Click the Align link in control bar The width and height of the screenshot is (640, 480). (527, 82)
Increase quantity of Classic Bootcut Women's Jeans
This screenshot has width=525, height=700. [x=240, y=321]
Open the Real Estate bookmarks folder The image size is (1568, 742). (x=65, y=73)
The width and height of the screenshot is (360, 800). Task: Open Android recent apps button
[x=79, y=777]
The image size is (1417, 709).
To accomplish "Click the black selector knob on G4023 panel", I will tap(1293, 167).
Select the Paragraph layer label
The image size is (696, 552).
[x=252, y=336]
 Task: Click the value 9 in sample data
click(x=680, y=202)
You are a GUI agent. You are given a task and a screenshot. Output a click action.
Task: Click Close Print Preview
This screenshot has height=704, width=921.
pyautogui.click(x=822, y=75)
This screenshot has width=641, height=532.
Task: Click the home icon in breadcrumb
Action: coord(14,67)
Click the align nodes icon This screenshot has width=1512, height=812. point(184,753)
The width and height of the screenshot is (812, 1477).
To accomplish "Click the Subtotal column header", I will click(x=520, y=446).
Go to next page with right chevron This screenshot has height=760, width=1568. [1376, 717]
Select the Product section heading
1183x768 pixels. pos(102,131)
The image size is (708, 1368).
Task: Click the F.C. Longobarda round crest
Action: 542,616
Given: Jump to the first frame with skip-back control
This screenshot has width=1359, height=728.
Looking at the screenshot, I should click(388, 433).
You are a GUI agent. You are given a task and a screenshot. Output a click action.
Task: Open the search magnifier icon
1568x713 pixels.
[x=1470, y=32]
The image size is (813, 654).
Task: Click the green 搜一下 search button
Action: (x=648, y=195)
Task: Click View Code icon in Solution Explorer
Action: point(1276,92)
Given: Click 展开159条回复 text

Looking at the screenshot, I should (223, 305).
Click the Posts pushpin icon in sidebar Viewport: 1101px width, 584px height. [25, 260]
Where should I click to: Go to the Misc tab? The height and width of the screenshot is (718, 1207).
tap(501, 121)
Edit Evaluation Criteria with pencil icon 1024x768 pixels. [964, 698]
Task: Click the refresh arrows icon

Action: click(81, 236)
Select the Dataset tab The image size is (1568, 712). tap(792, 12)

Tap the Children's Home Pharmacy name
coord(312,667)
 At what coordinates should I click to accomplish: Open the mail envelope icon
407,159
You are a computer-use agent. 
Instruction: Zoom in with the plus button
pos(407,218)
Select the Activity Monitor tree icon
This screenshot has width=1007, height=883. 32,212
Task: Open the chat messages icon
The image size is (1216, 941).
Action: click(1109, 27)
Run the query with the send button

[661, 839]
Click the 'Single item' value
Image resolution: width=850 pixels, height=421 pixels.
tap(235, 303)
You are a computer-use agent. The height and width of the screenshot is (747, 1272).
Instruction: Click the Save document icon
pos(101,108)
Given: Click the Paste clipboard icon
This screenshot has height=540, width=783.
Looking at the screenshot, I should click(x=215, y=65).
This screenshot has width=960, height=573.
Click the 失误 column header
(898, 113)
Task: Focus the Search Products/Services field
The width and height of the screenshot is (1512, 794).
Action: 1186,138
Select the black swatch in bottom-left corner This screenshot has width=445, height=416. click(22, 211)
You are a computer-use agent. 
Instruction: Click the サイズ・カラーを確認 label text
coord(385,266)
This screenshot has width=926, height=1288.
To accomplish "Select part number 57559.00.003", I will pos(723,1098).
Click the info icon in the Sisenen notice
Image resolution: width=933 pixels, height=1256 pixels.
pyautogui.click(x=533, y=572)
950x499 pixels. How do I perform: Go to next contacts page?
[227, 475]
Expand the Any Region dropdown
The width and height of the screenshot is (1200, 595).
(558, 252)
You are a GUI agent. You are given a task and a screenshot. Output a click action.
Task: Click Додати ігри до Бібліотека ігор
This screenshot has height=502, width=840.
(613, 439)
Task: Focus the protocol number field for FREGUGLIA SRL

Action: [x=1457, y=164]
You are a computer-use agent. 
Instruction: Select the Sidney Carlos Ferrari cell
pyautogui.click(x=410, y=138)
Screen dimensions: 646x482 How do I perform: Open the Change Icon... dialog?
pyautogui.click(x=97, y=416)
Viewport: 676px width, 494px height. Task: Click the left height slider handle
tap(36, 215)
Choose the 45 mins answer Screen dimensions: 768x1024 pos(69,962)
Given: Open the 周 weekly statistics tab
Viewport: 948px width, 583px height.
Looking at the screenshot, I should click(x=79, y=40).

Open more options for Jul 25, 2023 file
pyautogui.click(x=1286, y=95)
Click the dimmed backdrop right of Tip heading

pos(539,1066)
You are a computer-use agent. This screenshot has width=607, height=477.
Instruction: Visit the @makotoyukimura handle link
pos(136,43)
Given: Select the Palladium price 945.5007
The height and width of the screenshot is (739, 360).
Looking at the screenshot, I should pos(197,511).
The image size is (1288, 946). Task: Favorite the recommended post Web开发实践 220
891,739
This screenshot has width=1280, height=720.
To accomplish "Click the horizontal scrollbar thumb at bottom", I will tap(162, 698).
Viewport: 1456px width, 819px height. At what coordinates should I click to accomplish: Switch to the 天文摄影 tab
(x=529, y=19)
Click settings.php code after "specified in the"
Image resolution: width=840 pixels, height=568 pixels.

## EXERCISE TASK
Rewrite every line of the material above as a JSON list of strings, one string per line, leaving out blank lines.

## EXERCISE OUTPUT
[
  "Click the Align link in control bar The width and height of the screenshot is (640, 480). (527, 82)",
  "Increase quantity of Classic Bootcut Women's Jeans",
  "This screenshot has width=525, height=700. [x=240, y=321]",
  "Open the Real Estate bookmarks folder The image size is (1568, 742). (x=65, y=73)",
  "The width and height of the screenshot is (360, 800). Task: Open Android recent apps button",
  "[x=79, y=777]",
  "The image size is (1417, 709).",
  "To accomplish \"Click the black selector knob on G4023 panel\", I will tap(1293, 167).",
  "Select the Paragraph layer label",
  "The image size is (696, 552).",
  "[x=252, y=336]",
  " Task: Click the value 9 in sample data",
  "click(x=680, y=202)",
  "You are a GUI agent. You are given a task and a screenshot. Output a click action.",
  "Task: Click Close Print Preview",
  "This screenshot has height=704, width=921.",
  "pyautogui.click(x=822, y=75)",
  "This screenshot has width=641, height=532.",
  "Task: Click the home icon in breadcrumb",
  "Action: coord(14,67)",
  "Click the align nodes icon This screenshot has width=1512, height=812. point(184,753)",
  "The width and height of the screenshot is (812, 1477).",
  "To accomplish \"Click the Subtotal column header\", I will click(x=520, y=446).",
  "Go to next page with right chevron This screenshot has height=760, width=1568. [1376, 717]",
  "Select the Product section heading",
  "1183x768 pixels. pos(102,131)",
  "The image size is (708, 1368).",
  "Task: Click the F.C. Longobarda round crest",
  "Action: 542,616",
  "Given: Jump to the first frame with skip-back control",
  "This screenshot has width=1359, height=728.",
  "Looking at the screenshot, I should click(388, 433).",
  "You are a GUI agent. You are given a task and a screenshot. Output a click action.",
  "Task: Open the search magnifier icon",
  "1568x713 pixels.",
  "[x=1470, y=32]",
  "The image size is (813, 654).",
  "Task: Click the green 搜一下 search button",
  "Action: (x=648, y=195)",
  "Task: Click View Code icon in Solution Explorer",
  "Action: point(1276,92)",
  "Given: Click 展开159条回复 text",
  "Looking at the screenshot, I should (223, 305).",
  "Click the Posts pushpin icon in sidebar Viewport: 1101px width, 584px height. [25, 260]",
  "Where should I click to: Go to the Misc tab? The height and width of the screenshot is (718, 1207).",
  "tap(501, 121)",
  "Edit Evaluation Criteria with pencil icon 1024x768 pixels. [964, 698]",
  "Task: Click the refresh arrows icon",
  "Action: click(81, 236)",
  "Select the Dataset tab The image size is (1568, 712). tap(792, 12)",
  "Tap the Children's Home Pharmacy name",
  "coord(312,667)",
  " At what coordinates should I click to accomplish: Open the mail envelope icon",
  "407,159",
  "You are a computer-use agent. ",
  "Instruction: Zoom in with the plus button",
  "pos(407,218)",
  "Select the Activity Monitor tree icon",
  "This screenshot has width=1007, height=883. 32,212",
  "Task: Open the chat messages icon",
  "The image size is (1216, 941).",
  "Action: click(1109, 27)",
  "Run the query with the send button",
  "[661, 839]",
  "Click the 'Single item' value",
  "Image resolution: width=850 pixels, height=421 pixels.",
  "tap(235, 303)",
  "You are a computer-use agent. The height and width of the screenshot is (747, 1272).",
  "Instruction: Click the Save document icon",
  "pos(101,108)",
  "Given: Click the Paste clipboard icon",
  "This screenshot has height=540, width=783.",
  "Looking at the screenshot, I should click(x=215, y=65).",
  "This screenshot has width=960, height=573.",
  "Click the 失误 column header",
  "(898, 113)",
  "Task: Focus the Search Products/Services field",
  "The width and height of the screenshot is (1512, 794).",
  "Action: 1186,138",
  "Select the black swatch in bottom-left corner This screenshot has width=445, height=416. click(22, 211)",
  "You are a computer-use agent. ",
  "Instruction: Click the サイズ・カラーを確認 label text",
  "coord(385,266)",
  "This screenshot has width=926, height=1288.",
  "To accomplish \"Select part number 57559.00.003\", I will pos(723,1098).",
  "Click the info icon in the Sisenen notice",
  "Image resolution: width=933 pixels, height=1256 pixels.",
  "pyautogui.click(x=533, y=572)",
  "950x499 pixels. How do I perform: Go to next contacts page?",
  "[227, 475]",
  "Expand the Any Region dropdown",
  "The width and height of the screenshot is (1200, 595).",
  "(558, 252)",
  "You are a GUI agent. You are given a task and a screenshot. Output a click action.",
  "Task: Click Додати ігри до Бібліотека ігор",
  "This screenshot has height=502, width=840.",
  "(613, 439)",
  "Task: Focus the protocol number field for FREGUGLIA SRL",
  "Action: [x=1457, y=164]",
  "You are a computer-use agent. ",
  "Instruction: Select the Sidney Carlos Ferrari cell",
  "pyautogui.click(x=410, y=138)",
  "Screen dimensions: 646x482 How do I perform: Open the Change Icon... dialog?",
  "pyautogui.click(x=97, y=416)",
  "Viewport: 676px width, 494px height. Task: Click the left height slider handle",
  "tap(36, 215)",
  "Choose the 45 mins answer Screen dimensions: 768x1024 pos(69,962)",
  "Given: Open the 周 weekly statistics tab",
  "Viewport: 948px width, 583px height.",
  "Looking at the screenshot, I should click(x=79, y=40).",
  "Open more options for Jul 25, 2023 file",
  "pyautogui.click(x=1286, y=95)",
  "Click the dimmed backdrop right of Tip heading",
  "pos(539,1066)",
  "You are a computer-use agent. This screenshot has width=607, height=477.",
  "Instruction: Visit the @makotoyukimura handle link",
  "pos(136,43)",
  "Given: Select the Palladium price 945.5007",
  "The height and width of the screenshot is (739, 360).",
  "Looking at the screenshot, I should pos(197,511).",
  "The image size is (1288, 946). Task: Favorite the recommended post Web开发实践 220",
  "891,739",
  "This screenshot has width=1280, height=720.",
  "To accomplish \"Click the horizontal scrollbar thumb at bottom\", I will tap(162, 698).",
  "Viewport: 1456px width, 819px height. At what coordinates should I click to accomplish: Switch to the 天文摄影 tab",
  "(x=529, y=19)",
  "Click settings.php code after \"specified in the\"",
  "Image resolution: width=840 pixels, height=568 pixels."
]